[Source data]
= = = = =
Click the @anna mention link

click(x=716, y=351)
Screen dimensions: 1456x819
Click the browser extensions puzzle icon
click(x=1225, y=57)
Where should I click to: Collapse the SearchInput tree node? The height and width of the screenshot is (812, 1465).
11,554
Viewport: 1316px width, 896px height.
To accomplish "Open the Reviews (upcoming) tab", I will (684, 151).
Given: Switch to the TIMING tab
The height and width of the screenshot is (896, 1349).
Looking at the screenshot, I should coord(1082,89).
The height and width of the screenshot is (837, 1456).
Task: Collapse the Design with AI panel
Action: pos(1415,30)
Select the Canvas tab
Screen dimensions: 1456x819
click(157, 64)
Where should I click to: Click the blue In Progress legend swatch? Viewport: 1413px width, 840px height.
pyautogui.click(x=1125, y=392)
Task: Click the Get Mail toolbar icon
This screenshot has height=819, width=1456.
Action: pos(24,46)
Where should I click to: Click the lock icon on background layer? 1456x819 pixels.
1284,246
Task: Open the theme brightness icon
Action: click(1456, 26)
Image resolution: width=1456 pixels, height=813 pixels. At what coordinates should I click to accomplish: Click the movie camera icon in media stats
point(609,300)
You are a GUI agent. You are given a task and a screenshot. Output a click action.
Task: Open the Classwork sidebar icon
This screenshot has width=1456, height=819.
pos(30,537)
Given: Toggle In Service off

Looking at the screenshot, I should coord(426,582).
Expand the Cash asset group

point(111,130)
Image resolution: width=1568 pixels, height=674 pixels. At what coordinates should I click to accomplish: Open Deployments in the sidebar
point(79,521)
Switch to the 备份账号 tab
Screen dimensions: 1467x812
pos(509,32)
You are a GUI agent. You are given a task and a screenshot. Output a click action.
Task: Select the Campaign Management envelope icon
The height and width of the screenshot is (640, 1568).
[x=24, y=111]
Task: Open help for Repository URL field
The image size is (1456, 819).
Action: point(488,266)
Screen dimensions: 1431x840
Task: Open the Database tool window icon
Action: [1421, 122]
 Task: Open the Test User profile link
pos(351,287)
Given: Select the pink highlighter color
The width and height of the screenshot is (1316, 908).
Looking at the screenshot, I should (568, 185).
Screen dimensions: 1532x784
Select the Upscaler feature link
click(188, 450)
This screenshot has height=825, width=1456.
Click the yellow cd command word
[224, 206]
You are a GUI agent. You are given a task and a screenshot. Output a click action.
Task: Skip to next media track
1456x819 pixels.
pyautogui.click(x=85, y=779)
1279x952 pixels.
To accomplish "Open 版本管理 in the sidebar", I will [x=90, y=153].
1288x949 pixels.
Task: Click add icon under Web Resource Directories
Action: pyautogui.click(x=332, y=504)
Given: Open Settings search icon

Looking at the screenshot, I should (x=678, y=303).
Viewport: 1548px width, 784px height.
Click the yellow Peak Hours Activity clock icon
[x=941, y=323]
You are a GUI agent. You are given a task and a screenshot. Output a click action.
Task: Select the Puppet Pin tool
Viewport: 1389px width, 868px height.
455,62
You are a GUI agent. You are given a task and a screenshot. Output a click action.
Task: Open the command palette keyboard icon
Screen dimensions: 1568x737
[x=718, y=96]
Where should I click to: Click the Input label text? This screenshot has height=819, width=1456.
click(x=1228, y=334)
= = = = =
- _Required action_:
Reproduce the data in full, exactly as presented.

- _Exercise response_:
Click the @anna mention link

click(x=716, y=351)
Screen dimensions: 1456x819
Click the browser extensions puzzle icon
click(x=1225, y=57)
Where should I click to: Collapse the SearchInput tree node? The height and width of the screenshot is (812, 1465).
11,554
Viewport: 1316px width, 896px height.
To accomplish "Open the Reviews (upcoming) tab", I will (684, 151).
Given: Switch to the TIMING tab
The height and width of the screenshot is (896, 1349).
Looking at the screenshot, I should coord(1082,89).
The height and width of the screenshot is (837, 1456).
Task: Collapse the Design with AI panel
Action: pos(1415,30)
Select the Canvas tab
Screen dimensions: 1456x819
click(157, 64)
Where should I click to: Click the blue In Progress legend swatch? Viewport: 1413px width, 840px height.
pyautogui.click(x=1125, y=392)
Task: Click the Get Mail toolbar icon
This screenshot has height=819, width=1456.
Action: pos(24,46)
Where should I click to: Click the lock icon on background layer? 1456x819 pixels.
1284,246
Task: Open the theme brightness icon
Action: click(1456, 26)
Image resolution: width=1456 pixels, height=813 pixels. At what coordinates should I click to accomplish: Click the movie camera icon in media stats
point(609,300)
You are a GUI agent. You are given a task and a screenshot. Output a click action.
Task: Open the Classwork sidebar icon
This screenshot has width=1456, height=819.
pos(30,537)
Given: Toggle In Service off

Looking at the screenshot, I should coord(426,582).
Expand the Cash asset group

point(111,130)
Image resolution: width=1568 pixels, height=674 pixels. At what coordinates should I click to accomplish: Open Deployments in the sidebar
point(79,521)
Switch to the 备份账号 tab
Screen dimensions: 1467x812
pos(509,32)
You are a GUI agent. You are given a task and a screenshot. Output a click action.
Task: Select the Campaign Management envelope icon
The height and width of the screenshot is (640, 1568).
[x=24, y=111]
Task: Open help for Repository URL field
The image size is (1456, 819).
Action: point(488,266)
Screen dimensions: 1431x840
Task: Open the Database tool window icon
Action: [1421, 122]
 Task: Open the Test User profile link
pos(351,287)
Given: Select the pink highlighter color
The width and height of the screenshot is (1316, 908).
Looking at the screenshot, I should (568, 185).
Screen dimensions: 1532x784
Select the Upscaler feature link
click(188, 450)
This screenshot has height=825, width=1456.
Click the yellow cd command word
[224, 206]
You are a GUI agent. You are given a task and a screenshot. Output a click action.
Task: Skip to next media track
1456x819 pixels.
pyautogui.click(x=85, y=779)
1279x952 pixels.
To accomplish "Open 版本管理 in the sidebar", I will [x=90, y=153].
1288x949 pixels.
Task: Click add icon under Web Resource Directories
Action: pyautogui.click(x=332, y=504)
Given: Open Settings search icon

Looking at the screenshot, I should (x=678, y=303).
Viewport: 1548px width, 784px height.
Click the yellow Peak Hours Activity clock icon
[x=941, y=323]
You are a GUI agent. You are given a task and a screenshot. Output a click action.
Task: Select the Puppet Pin tool
Viewport: 1389px width, 868px height.
455,62
You are a GUI agent. You are given a task and a screenshot. Output a click action.
Task: Open the command palette keyboard icon
Screen dimensions: 1568x737
[x=718, y=96]
Where should I click to: Click the Input label text? This screenshot has height=819, width=1456.
click(x=1228, y=334)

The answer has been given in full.